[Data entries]
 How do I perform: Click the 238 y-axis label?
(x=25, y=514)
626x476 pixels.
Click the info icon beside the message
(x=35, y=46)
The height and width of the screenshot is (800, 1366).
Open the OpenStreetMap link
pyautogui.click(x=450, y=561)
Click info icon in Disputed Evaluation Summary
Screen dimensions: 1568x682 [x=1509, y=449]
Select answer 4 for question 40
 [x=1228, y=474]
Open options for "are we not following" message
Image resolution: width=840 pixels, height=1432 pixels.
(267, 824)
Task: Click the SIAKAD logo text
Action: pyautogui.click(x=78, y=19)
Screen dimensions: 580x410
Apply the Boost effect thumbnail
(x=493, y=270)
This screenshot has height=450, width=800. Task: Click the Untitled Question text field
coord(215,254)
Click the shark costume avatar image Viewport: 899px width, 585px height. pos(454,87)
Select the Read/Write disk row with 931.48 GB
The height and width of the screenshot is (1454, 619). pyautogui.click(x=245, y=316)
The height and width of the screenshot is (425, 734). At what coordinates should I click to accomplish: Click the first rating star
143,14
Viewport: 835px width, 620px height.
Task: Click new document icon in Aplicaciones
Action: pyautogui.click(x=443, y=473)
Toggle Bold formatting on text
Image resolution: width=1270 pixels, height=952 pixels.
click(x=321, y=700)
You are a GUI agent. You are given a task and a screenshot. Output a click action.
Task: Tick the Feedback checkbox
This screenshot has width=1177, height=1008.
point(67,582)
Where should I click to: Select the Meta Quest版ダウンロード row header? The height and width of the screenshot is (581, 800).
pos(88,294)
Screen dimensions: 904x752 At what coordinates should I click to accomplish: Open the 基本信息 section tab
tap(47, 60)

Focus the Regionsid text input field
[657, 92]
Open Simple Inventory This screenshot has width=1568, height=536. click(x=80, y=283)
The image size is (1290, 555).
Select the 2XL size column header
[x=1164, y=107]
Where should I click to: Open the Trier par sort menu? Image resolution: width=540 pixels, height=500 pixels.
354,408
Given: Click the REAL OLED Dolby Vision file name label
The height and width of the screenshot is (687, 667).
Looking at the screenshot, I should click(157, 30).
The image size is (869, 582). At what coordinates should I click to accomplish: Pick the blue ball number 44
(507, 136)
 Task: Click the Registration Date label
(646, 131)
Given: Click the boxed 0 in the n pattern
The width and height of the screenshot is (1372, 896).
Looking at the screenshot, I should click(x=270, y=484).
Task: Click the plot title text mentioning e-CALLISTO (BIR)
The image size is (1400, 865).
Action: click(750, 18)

■ TASK INSTRUCTIONS
Give the data again, exactly as it stands.

■ ANSWER SECTION
 How do I perform: Click the 238 y-axis label?
(x=25, y=514)
626x476 pixels.
Click the info icon beside the message
(x=35, y=46)
The height and width of the screenshot is (800, 1366).
Open the OpenStreetMap link
pyautogui.click(x=450, y=561)
Click info icon in Disputed Evaluation Summary
Screen dimensions: 1568x682 [x=1509, y=449]
Select answer 4 for question 40
 [x=1228, y=474]
Open options for "are we not following" message
Image resolution: width=840 pixels, height=1432 pixels.
(267, 824)
Task: Click the SIAKAD logo text
Action: pyautogui.click(x=78, y=19)
Screen dimensions: 580x410
Apply the Boost effect thumbnail
(x=493, y=270)
This screenshot has height=450, width=800. Task: Click the Untitled Question text field
coord(215,254)
Click the shark costume avatar image Viewport: 899px width, 585px height. pos(454,87)
Select the Read/Write disk row with 931.48 GB
The height and width of the screenshot is (1454, 619). pyautogui.click(x=245, y=316)
The height and width of the screenshot is (425, 734). At what coordinates should I click to accomplish: Click the first rating star
143,14
Viewport: 835px width, 620px height.
Task: Click new document icon in Aplicaciones
Action: pyautogui.click(x=443, y=473)
Toggle Bold formatting on text
Image resolution: width=1270 pixels, height=952 pixels.
click(x=321, y=700)
You are a GUI agent. You are given a task and a screenshot. Output a click action.
Task: Tick the Feedback checkbox
This screenshot has width=1177, height=1008.
point(67,582)
Where should I click to: Select the Meta Quest版ダウンロード row header? The height and width of the screenshot is (581, 800).
pos(88,294)
Screen dimensions: 904x752 At what coordinates should I click to accomplish: Open the 基本信息 section tab
tap(47, 60)

Focus the Regionsid text input field
[657, 92]
Open Simple Inventory This screenshot has width=1568, height=536. click(x=80, y=283)
The image size is (1290, 555).
Select the 2XL size column header
[x=1164, y=107]
Where should I click to: Open the Trier par sort menu? Image resolution: width=540 pixels, height=500 pixels.
354,408
Given: Click the REAL OLED Dolby Vision file name label
The height and width of the screenshot is (687, 667).
Looking at the screenshot, I should click(157, 30).
The image size is (869, 582). At what coordinates should I click to accomplish: Pick the blue ball number 44
(507, 136)
 Task: Click the Registration Date label
(646, 131)
Given: Click the boxed 0 in the n pattern
The width and height of the screenshot is (1372, 896).
Looking at the screenshot, I should click(x=270, y=484).
Task: Click the plot title text mentioning e-CALLISTO (BIR)
The image size is (1400, 865).
Action: click(750, 18)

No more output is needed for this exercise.